The opportunity comes along a bit later when Sholmes receives a letter from France asking for his help in recovering a Jewish lamp, and at the same time a letter from Lupin telling him not to get involved. This, of course, guarantees that Sholmes makes the trip to France again, and again they face off against each other. But Sholmes is perhaps forgetting that there can be collateral damage in his pursuit of criminals.

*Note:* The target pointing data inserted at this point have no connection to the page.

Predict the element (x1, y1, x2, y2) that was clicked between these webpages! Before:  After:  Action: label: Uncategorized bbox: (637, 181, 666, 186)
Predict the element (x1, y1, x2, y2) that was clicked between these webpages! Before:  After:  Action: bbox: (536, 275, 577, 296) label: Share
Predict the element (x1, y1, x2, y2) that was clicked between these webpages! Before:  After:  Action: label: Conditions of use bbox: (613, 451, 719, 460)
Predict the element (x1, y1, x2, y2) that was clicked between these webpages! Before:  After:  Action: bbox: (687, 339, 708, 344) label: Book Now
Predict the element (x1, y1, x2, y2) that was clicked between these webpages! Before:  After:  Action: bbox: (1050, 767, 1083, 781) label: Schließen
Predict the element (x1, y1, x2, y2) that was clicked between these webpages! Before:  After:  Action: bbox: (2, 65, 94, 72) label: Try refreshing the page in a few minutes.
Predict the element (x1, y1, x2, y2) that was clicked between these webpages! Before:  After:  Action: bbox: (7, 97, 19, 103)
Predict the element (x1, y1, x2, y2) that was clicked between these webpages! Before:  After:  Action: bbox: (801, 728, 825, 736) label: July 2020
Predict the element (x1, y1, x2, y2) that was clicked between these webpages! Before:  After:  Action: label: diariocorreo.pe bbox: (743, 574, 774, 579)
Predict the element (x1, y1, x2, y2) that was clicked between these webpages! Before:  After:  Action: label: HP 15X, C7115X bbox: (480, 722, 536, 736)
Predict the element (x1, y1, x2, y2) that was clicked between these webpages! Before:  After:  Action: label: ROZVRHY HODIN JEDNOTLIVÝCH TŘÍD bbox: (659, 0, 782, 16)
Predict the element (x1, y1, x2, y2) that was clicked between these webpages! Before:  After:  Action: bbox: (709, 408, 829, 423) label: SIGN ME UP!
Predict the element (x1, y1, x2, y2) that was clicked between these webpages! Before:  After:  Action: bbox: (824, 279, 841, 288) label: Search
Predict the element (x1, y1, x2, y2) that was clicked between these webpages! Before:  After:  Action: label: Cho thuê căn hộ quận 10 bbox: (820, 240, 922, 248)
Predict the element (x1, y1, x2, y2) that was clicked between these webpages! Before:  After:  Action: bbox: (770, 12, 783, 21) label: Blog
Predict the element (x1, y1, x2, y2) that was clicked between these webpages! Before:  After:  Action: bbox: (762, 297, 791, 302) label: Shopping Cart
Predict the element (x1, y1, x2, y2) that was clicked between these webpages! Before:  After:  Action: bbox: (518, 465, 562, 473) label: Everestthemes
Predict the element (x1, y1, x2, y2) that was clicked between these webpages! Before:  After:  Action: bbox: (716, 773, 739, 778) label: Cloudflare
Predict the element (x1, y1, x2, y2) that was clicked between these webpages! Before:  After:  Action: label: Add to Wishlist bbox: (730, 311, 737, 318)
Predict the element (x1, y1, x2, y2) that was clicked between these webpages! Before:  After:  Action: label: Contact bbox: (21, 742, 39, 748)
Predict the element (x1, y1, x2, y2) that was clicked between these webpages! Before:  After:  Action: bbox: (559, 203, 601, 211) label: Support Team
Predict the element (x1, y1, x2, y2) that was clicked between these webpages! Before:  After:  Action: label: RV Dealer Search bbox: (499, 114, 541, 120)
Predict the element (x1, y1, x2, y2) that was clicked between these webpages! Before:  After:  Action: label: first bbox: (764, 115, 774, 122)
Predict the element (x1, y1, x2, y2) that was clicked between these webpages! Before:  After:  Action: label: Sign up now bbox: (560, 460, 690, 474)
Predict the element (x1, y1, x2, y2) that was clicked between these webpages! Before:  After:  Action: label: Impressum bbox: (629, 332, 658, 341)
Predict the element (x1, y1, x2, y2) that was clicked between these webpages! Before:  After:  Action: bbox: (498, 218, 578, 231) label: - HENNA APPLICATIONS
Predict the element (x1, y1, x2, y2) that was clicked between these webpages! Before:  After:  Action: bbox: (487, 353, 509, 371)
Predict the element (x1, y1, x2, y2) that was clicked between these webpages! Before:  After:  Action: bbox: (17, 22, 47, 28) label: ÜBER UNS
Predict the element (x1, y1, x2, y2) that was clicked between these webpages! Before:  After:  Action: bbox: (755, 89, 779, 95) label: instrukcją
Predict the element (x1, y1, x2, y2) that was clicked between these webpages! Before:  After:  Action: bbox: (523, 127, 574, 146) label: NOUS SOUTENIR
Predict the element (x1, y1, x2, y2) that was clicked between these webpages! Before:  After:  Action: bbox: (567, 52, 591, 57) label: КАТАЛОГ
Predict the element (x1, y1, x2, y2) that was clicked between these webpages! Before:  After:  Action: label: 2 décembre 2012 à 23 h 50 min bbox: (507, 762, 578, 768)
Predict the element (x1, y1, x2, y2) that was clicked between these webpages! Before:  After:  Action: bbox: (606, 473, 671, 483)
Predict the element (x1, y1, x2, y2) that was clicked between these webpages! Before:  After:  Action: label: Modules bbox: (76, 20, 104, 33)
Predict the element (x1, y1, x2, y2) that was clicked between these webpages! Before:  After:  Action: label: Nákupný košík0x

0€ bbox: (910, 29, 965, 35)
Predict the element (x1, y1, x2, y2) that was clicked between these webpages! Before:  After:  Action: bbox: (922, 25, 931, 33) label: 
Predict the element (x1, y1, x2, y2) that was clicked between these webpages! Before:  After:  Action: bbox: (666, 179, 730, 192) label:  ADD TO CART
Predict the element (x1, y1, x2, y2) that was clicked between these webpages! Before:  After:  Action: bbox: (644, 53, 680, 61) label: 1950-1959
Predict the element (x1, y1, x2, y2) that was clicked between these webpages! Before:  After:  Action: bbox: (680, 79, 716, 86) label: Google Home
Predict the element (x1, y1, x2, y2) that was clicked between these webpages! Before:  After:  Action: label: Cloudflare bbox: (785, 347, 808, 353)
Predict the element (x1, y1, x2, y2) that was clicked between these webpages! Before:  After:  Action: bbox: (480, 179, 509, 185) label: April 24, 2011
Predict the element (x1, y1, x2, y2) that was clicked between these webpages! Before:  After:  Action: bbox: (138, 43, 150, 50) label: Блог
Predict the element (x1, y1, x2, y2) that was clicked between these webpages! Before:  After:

This is a delightfully funny book. I think the blue diamond case is much more interesting in some ways than the Jewish lamp case, but both have great moments. I particularly liked the ingenuity with which Lupin lays traps for Sholmes, at one point locking him in a house for a night (but courteously providing him with a picnic) and at another getting him tied up and put on a boat for Southampton (which, however, will not be as successful as he hoped). They easily put Lupin in the heady circle of foes genuinely fit for Sherlock Holmes (and despite the transparent legal cover of 'Herlock Sholmes', there is no question that LeBlanc's intent is to write a plausible Sherlock Holmes, at least as to cleverness of reasoning). In Lupin's case, he's not exactly a nemesis. Unlike Moriarty, say, he's never a danger to the detective himself, and Holmes actually succeeds every time he squares off against Lupin -- albeit never in quite the way he wants to succeed. Rather he is an equal opposite, a rival of sorts.
Of course, LeBlanc also doesn't hesitate at times to use Herlock Sholmes both to poke fun at the English and at the original Doyle stories. There is a running joke of Dr. Wilson being dense but admiring of Sholmes while Sholmes repeatedly puts Wilson in danger without any qualms, at one point remarking that it's lucky that Wilson's arm was broken rather than his own. And Sholmes has a continual inability to acknowledge his own emotions; my very favorite example of this, below, is when he says that nothing disturbs him while his voice is literally trembling with rage. But the fun is good fun, not malicious, and LeBlanc also at times uses Sholmes as a foil to make fun of the famous French sentimentalism and tendency to love affairs, which certainly characterize Europe's greatest thief.
Favorite Passage:
"Ah! Sholmes, you are a wonderful man! You have such a command over your temper. Nothing ever disturbs you."
"No, nothing disturbs me," replied Sholmes, in a voice that trembled from rage; "besides, what's the use of losing my temper?...I am quite confident of the final result; I shall have the last word." (p. 85)
Recommendation: Highly Recommended.
*****
Maurice LeBlanc, Arsène Lupin vs Herlock Sholmes, Fox Eye Publishing (Leicester, UK: 2022).